Records from a data collection:
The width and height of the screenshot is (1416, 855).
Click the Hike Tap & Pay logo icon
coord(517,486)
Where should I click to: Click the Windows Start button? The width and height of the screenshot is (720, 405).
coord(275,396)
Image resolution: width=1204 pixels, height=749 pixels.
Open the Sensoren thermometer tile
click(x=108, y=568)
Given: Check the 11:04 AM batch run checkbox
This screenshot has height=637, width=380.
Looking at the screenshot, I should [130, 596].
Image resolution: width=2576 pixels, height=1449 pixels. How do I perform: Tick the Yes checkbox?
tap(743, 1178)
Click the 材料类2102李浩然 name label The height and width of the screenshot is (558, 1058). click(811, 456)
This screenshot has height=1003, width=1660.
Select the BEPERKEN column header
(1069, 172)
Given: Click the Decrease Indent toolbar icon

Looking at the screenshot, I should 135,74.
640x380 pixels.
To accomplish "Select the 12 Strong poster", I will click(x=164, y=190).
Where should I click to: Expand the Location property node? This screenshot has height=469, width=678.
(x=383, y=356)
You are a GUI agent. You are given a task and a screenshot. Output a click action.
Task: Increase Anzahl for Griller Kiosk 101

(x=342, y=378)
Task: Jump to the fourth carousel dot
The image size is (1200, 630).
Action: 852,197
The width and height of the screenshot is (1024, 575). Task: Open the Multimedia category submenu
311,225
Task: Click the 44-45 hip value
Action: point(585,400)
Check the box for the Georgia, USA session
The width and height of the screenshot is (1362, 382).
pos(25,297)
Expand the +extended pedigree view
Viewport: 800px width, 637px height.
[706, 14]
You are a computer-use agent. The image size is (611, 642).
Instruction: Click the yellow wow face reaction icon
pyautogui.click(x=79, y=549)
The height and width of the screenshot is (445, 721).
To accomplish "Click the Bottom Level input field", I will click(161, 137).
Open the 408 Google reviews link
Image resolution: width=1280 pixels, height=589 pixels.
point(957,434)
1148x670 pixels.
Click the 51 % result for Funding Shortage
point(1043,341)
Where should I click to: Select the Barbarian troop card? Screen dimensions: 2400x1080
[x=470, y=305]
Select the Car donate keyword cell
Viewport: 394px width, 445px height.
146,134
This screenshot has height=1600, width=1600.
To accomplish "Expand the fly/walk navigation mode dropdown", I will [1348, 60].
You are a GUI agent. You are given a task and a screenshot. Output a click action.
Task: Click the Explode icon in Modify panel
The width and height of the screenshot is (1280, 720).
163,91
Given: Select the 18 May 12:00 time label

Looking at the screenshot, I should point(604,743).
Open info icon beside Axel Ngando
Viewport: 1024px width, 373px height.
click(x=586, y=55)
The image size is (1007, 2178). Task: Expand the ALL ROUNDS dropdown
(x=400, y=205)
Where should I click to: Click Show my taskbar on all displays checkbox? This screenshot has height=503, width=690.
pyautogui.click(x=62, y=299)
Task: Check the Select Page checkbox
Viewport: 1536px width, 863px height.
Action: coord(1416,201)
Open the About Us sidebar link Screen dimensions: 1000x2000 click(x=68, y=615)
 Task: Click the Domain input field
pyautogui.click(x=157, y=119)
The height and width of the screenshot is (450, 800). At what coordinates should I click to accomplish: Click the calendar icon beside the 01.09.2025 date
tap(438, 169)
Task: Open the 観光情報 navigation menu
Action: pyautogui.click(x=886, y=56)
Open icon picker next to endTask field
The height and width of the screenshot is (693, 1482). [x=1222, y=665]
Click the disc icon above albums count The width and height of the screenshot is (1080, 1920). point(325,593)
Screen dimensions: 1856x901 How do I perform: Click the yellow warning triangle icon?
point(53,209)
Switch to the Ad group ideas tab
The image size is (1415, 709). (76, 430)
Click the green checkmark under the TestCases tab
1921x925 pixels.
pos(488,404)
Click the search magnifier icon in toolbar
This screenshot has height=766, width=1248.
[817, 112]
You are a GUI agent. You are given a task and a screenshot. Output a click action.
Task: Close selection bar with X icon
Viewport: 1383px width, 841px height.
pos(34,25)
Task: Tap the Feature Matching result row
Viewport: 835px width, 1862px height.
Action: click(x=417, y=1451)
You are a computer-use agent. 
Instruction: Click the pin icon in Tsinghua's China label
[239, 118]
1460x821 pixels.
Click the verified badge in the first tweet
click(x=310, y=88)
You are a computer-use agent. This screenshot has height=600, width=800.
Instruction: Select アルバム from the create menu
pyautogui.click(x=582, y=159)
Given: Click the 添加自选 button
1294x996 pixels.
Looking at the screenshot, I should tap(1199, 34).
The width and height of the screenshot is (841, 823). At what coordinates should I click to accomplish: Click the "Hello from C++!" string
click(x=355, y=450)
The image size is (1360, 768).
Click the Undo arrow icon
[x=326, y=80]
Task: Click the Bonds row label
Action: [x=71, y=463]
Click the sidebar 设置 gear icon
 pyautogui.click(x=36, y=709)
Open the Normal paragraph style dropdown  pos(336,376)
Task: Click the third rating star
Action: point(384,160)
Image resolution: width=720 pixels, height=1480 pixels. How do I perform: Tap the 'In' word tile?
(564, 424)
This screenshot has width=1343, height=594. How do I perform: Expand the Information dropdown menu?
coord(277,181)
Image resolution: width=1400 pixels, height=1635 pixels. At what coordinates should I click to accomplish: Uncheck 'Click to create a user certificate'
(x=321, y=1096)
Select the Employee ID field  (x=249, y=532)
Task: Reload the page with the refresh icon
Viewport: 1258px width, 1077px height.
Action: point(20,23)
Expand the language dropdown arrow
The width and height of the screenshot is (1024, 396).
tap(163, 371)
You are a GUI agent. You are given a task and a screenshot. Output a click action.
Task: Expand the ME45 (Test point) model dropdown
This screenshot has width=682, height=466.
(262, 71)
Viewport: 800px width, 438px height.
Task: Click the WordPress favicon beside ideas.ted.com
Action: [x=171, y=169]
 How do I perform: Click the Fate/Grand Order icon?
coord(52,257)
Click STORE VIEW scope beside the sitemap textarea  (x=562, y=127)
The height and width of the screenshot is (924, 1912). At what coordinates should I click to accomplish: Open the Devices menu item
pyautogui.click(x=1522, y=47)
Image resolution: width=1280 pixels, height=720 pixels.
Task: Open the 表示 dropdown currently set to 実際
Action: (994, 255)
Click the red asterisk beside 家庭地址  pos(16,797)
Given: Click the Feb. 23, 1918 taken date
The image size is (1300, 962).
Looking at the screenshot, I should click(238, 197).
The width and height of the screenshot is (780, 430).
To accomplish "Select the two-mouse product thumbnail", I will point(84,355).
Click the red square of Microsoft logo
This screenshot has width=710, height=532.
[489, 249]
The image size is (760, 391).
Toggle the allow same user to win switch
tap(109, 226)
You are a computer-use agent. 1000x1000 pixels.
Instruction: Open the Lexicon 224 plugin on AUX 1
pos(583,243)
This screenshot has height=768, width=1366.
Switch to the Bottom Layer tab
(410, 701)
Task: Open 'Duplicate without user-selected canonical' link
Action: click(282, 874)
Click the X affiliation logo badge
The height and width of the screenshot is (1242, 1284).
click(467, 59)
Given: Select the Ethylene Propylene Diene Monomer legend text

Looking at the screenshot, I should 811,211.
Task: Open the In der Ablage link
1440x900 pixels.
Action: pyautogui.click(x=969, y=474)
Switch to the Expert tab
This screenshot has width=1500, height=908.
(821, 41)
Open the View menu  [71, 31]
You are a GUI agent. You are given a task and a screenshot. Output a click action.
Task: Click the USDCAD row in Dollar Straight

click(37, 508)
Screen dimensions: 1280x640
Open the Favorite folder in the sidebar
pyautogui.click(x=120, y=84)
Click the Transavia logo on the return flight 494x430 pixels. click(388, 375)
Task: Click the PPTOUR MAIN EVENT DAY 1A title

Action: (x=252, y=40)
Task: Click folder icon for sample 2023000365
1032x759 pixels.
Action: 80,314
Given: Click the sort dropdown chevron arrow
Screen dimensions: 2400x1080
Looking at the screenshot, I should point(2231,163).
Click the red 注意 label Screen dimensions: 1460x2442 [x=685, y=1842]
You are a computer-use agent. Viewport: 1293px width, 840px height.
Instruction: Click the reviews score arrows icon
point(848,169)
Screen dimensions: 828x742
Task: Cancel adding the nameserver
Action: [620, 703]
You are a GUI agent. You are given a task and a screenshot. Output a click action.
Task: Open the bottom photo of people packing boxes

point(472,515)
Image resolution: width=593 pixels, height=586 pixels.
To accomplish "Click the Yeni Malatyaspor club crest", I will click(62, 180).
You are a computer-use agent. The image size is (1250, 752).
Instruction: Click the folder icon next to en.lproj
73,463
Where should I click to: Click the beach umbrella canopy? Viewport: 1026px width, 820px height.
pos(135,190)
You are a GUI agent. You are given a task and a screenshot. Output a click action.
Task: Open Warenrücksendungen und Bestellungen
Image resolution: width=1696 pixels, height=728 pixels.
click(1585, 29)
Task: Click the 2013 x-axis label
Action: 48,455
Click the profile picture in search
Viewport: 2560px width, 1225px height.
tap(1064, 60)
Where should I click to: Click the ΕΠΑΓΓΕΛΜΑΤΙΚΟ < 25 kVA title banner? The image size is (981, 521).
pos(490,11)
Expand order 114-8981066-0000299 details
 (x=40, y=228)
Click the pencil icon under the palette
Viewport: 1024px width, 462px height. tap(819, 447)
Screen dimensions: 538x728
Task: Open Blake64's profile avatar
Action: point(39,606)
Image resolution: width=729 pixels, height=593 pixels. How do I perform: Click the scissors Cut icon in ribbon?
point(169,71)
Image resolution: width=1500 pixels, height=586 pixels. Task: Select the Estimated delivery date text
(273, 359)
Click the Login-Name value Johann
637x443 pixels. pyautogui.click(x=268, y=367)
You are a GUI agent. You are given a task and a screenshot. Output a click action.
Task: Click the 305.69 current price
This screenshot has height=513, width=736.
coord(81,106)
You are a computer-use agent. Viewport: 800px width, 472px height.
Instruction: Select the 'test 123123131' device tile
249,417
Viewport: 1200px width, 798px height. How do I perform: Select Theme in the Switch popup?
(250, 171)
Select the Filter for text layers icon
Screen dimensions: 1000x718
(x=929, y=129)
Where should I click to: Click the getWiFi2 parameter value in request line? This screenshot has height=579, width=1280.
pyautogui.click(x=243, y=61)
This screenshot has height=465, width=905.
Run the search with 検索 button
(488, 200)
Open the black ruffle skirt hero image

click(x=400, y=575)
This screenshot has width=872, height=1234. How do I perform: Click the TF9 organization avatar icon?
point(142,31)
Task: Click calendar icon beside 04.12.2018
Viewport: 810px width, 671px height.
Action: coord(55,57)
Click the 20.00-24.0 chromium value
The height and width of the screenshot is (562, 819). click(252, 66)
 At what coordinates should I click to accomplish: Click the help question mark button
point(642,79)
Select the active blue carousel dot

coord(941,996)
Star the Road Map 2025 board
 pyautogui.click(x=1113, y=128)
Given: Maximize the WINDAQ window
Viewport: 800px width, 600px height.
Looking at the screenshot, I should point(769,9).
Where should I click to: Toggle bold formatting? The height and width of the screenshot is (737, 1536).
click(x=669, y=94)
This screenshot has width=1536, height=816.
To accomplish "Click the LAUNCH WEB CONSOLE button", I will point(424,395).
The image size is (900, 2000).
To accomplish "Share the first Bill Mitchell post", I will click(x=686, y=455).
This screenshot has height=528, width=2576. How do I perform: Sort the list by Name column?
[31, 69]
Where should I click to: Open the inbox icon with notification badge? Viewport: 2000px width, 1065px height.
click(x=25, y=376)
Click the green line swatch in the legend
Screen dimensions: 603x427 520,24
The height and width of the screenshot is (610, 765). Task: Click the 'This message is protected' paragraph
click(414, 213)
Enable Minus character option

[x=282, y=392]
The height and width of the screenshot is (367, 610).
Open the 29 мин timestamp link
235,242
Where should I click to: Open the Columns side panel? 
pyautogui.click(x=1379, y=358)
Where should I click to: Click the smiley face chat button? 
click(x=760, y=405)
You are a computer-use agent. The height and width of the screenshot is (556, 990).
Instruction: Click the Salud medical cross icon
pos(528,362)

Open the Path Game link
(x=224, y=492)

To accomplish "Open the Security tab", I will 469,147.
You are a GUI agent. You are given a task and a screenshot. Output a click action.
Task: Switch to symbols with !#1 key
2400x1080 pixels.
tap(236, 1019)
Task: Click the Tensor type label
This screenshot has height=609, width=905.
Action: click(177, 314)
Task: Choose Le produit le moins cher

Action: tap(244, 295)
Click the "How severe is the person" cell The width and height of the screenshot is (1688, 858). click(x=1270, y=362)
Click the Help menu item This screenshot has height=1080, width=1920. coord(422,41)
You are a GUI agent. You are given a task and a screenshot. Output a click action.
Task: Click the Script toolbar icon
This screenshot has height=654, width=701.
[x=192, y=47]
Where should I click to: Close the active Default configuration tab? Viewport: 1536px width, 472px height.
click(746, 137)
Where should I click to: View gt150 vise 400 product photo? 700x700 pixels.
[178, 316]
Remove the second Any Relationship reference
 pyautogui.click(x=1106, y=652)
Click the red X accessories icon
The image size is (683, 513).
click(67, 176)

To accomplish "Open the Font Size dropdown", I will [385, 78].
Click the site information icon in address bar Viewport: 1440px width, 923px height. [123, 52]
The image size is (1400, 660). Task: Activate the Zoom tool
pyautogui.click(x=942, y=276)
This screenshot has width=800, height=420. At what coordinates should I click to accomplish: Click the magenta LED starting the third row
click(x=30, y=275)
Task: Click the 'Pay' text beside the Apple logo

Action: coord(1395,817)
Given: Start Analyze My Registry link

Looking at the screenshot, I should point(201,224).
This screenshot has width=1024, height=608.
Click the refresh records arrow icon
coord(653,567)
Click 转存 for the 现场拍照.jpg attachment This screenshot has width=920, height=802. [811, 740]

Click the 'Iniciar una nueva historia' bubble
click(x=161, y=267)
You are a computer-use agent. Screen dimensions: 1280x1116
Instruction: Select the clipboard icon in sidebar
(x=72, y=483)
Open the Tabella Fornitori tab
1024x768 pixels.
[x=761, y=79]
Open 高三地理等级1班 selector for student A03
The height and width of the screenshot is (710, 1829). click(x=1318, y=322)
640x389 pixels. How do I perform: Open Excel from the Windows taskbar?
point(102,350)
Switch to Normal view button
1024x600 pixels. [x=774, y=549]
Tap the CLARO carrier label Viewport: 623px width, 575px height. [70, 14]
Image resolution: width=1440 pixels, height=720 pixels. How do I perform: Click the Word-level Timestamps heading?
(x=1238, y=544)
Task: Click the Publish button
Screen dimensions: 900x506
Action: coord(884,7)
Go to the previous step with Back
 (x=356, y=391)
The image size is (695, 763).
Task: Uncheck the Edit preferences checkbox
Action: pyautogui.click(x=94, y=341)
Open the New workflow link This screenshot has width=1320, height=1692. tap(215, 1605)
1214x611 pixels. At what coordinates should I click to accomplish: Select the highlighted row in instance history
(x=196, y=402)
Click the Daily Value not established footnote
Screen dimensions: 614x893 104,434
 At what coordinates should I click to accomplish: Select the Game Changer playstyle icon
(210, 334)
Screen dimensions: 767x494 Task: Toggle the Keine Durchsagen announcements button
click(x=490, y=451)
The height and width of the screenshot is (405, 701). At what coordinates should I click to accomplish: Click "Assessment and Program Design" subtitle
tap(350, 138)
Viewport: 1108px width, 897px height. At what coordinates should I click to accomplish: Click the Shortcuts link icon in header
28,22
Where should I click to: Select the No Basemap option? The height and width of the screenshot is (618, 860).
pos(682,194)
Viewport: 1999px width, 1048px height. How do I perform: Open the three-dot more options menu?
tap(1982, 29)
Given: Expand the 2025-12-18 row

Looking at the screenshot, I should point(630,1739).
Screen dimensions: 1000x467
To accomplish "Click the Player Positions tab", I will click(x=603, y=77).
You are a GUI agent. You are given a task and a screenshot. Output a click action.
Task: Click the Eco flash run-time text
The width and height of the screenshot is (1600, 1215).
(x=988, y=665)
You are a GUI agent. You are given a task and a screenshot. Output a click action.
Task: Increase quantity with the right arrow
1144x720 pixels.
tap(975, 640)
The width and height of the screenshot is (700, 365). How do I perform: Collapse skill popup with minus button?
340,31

Instructions to follow:
In the entries above, the lines from the one bearing "Given: Start Analyze My Registry link" up to and including the one bearing "Click 转存 for" should be transcribed exactly; no other line is wanted.

Expected output:
Given: Start Analyze My Registry link

Looking at the screenshot, I should point(201,224).
This screenshot has width=1024, height=608.
Click the refresh records arrow icon
coord(653,567)
Click 转存 for the 现场拍照.jpg attachment This screenshot has width=920, height=802. [811, 740]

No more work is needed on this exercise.